Golan Levin and Collaborators

Projects

Mouther

1995 | Golan Levin with Malcolm Slaney and Tom Ngo

Mouther

Mouther is a experimental prototype I helped develop at Interval Research, in which an animated cartoon face is lip-synched in real-time to the user's speech. I developed the prototype concept and artwork using Tom Ngo's in-house "Embedded Constraint Graphics" (ECG) animation engine, while Malcolm Slaney made Mouther possible by connecting these graphics to special speech-parsing technologies.

Mouther works by driving an embedded-constraint graphic with the output of a phoneme recognizer. This phoneme recognizer was built using mel-frequency cepstral coefficients (MFCC) as features and using maximum-likelihood selection based on Gaussian mixture models (GMMs) of each phoneme. Depending on the amount and diversity of training data, speaker-dependent or speaker-independent GMMs could be formed for each phoneme. To reduce the system's sensitivity to microphone and room acoustics, the MFCC's were filtered by RASTA (a widely accepted method for reducing the dependence of acoustic features on channel characteristics) prior to classification.

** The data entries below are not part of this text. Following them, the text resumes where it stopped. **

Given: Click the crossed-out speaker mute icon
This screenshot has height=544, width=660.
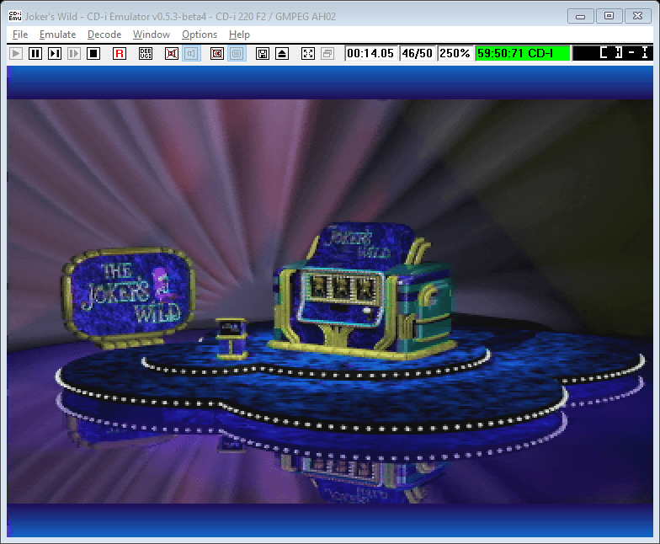Looking at the screenshot, I should tap(172, 53).
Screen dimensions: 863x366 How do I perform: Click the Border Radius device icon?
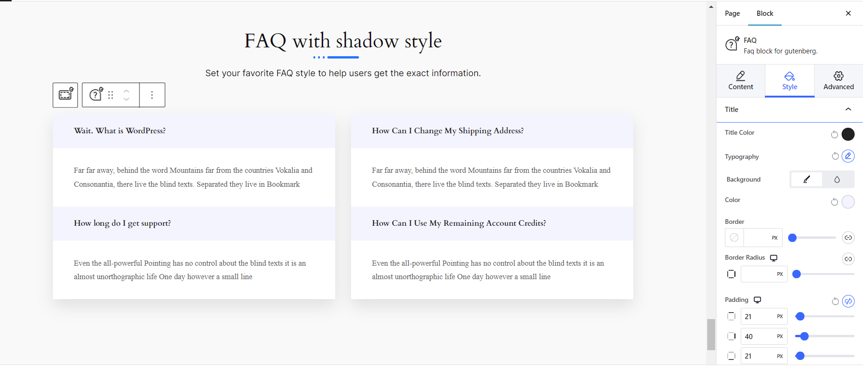click(x=774, y=258)
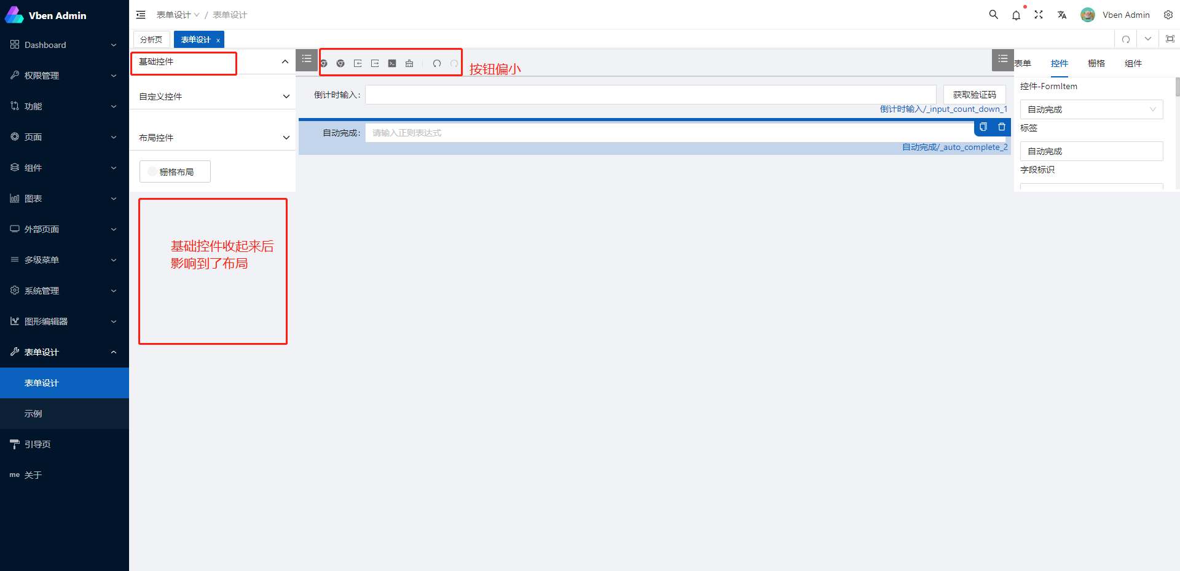
Task: Collapse the left component panel list icon
Action: click(x=307, y=60)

The result is a talking cartoon face whose animation is driven by the output of the classifier, and in which different mouth positions are displayed for the different phonemes that are spoken. While further work would be needed to increase the reliability of the classifier and the realism of the transitions between different visemes, the current result is amusing and could be sufficiently responsive for the quality-level needed in children's computer games.